<<<<

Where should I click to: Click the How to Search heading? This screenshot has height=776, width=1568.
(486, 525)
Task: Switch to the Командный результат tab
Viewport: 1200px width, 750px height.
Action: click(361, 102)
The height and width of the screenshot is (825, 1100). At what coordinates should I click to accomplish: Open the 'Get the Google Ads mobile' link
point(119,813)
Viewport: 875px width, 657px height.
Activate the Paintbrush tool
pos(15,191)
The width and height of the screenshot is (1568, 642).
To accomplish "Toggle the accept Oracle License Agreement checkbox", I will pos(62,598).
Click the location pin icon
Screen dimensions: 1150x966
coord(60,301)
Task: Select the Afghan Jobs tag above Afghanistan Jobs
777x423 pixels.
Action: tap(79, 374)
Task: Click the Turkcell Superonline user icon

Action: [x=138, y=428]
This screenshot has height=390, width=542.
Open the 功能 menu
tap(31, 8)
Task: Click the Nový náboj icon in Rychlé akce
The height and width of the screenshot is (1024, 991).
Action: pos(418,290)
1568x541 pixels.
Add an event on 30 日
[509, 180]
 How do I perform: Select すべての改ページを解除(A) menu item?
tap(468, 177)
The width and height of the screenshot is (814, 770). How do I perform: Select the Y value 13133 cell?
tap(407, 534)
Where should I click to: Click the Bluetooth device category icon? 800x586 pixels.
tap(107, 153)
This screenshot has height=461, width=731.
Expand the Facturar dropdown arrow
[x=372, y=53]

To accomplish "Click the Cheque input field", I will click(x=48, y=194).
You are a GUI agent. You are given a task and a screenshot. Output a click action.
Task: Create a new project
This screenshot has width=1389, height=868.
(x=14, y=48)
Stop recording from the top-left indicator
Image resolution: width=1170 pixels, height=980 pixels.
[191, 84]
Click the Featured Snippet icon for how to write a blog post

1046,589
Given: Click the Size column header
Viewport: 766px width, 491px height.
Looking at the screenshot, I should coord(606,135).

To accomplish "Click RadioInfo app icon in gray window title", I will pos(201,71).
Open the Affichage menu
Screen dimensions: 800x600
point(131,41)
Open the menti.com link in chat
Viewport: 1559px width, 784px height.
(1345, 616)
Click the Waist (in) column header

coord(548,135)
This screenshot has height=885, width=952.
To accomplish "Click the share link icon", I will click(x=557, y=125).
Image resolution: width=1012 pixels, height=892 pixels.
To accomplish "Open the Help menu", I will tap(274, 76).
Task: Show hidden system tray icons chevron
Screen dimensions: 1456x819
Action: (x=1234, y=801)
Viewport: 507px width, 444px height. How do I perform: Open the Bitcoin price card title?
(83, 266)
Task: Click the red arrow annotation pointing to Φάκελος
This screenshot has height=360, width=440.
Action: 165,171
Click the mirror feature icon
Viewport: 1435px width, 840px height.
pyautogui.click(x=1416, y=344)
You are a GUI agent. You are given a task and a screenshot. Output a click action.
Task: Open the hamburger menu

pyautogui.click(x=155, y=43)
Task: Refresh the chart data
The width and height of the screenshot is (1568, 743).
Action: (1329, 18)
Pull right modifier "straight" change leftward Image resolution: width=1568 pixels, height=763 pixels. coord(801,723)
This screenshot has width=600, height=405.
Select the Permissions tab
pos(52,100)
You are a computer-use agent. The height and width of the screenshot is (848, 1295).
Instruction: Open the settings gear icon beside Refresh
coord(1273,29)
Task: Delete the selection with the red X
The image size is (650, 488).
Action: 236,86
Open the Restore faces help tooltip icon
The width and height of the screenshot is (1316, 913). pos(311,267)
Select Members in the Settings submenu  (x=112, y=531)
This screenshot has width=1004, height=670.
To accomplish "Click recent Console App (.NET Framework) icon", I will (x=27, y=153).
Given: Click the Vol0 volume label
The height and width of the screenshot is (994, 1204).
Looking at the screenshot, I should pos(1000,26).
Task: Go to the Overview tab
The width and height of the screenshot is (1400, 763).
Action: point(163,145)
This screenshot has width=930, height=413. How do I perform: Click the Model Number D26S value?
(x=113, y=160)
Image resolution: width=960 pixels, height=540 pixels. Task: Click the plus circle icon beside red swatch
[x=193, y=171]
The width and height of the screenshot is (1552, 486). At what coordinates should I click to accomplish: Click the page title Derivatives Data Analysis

>>>>

TASK REQUIREMENTS =
Please rename "Paintbrush" to "Eraser" wherever it appears in the items above, and give all of them again with nothing else changed.

FINISHED ANSWER =
Where should I click to: Click the How to Search heading? This screenshot has height=776, width=1568.
(486, 525)
Task: Switch to the Командный результат tab
Viewport: 1200px width, 750px height.
Action: click(361, 102)
The height and width of the screenshot is (825, 1100). At what coordinates should I click to accomplish: Open the 'Get the Google Ads mobile' link
point(119,813)
Viewport: 875px width, 657px height.
Activate the Eraser tool
pos(15,191)
The width and height of the screenshot is (1568, 642).
To accomplish "Toggle the accept Oracle License Agreement checkbox", I will pos(62,598).
Click the location pin icon
Screen dimensions: 1150x966
coord(60,301)
Task: Select the Afghan Jobs tag above Afghanistan Jobs
777x423 pixels.
Action: tap(79, 374)
Task: Click the Turkcell Superonline user icon

Action: [x=138, y=428]
This screenshot has height=390, width=542.
Open the 功能 menu
tap(31, 8)
Task: Click the Nový náboj icon in Rychlé akce
The height and width of the screenshot is (1024, 991).
Action: pos(418,290)
1568x541 pixels.
Add an event on 30 日
[509, 180]
 How do I perform: Select すべての改ページを解除(A) menu item?
tap(468, 177)
The width and height of the screenshot is (814, 770). How do I perform: Select the Y value 13133 cell?
tap(407, 534)
Where should I click to: Click the Bluetooth device category icon? 800x586 pixels.
tap(107, 153)
This screenshot has height=461, width=731.
Expand the Facturar dropdown arrow
[x=372, y=53]

To accomplish "Click the Cheque input field", I will click(x=48, y=194).
You are a GUI agent. You are given a task and a screenshot. Output a click action.
Task: Create a new project
This screenshot has width=1389, height=868.
(x=14, y=48)
Stop recording from the top-left indicator
Image resolution: width=1170 pixels, height=980 pixels.
[191, 84]
Click the Featured Snippet icon for how to write a blog post

1046,589
Given: Click the Size column header
Viewport: 766px width, 491px height.
Looking at the screenshot, I should coord(606,135).

To accomplish "Click RadioInfo app icon in gray window title", I will pos(201,71).
Open the Affichage menu
Screen dimensions: 800x600
point(131,41)
Open the menti.com link in chat
Viewport: 1559px width, 784px height.
(1345, 616)
Click the Waist (in) column header

coord(548,135)
This screenshot has height=885, width=952.
To accomplish "Click the share link icon", I will click(x=557, y=125).
Image resolution: width=1012 pixels, height=892 pixels.
To accomplish "Open the Help menu", I will tap(274, 76).
Task: Show hidden system tray icons chevron
Screen dimensions: 1456x819
Action: (x=1234, y=801)
Viewport: 507px width, 444px height. How do I perform: Open the Bitcoin price card title?
(83, 266)
Task: Click the red arrow annotation pointing to Φάκελος
This screenshot has height=360, width=440.
Action: 165,171
Click the mirror feature icon
Viewport: 1435px width, 840px height.
pyautogui.click(x=1416, y=344)
You are a GUI agent. You are given a task and a screenshot. Output a click action.
Task: Open the hamburger menu

pyautogui.click(x=155, y=43)
Task: Refresh the chart data
The width and height of the screenshot is (1568, 743).
Action: (1329, 18)
Pull right modifier "straight" change leftward Image resolution: width=1568 pixels, height=763 pixels. coord(801,723)
This screenshot has width=600, height=405.
Select the Permissions tab
pos(52,100)
You are a computer-use agent. The height and width of the screenshot is (848, 1295).
Instruction: Open the settings gear icon beside Refresh
coord(1273,29)
Task: Delete the selection with the red X
The image size is (650, 488).
Action: 236,86
Open the Restore faces help tooltip icon
The width and height of the screenshot is (1316, 913). pos(311,267)
Select Members in the Settings submenu  (x=112, y=531)
This screenshot has width=1004, height=670.
To accomplish "Click recent Console App (.NET Framework) icon", I will (x=27, y=153).
Given: Click the Vol0 volume label
The height and width of the screenshot is (994, 1204).
Looking at the screenshot, I should pos(1000,26).
Task: Go to the Overview tab
The width and height of the screenshot is (1400, 763).
Action: point(163,145)
This screenshot has width=930, height=413. How do I perform: Click the Model Number D26S value?
(x=113, y=160)
Image resolution: width=960 pixels, height=540 pixels. Task: Click the plus circle icon beside red swatch
[x=193, y=171]
The width and height of the screenshot is (1552, 486). At what coordinates should I click to accomplish: Click the page title Derivatives Data Analysis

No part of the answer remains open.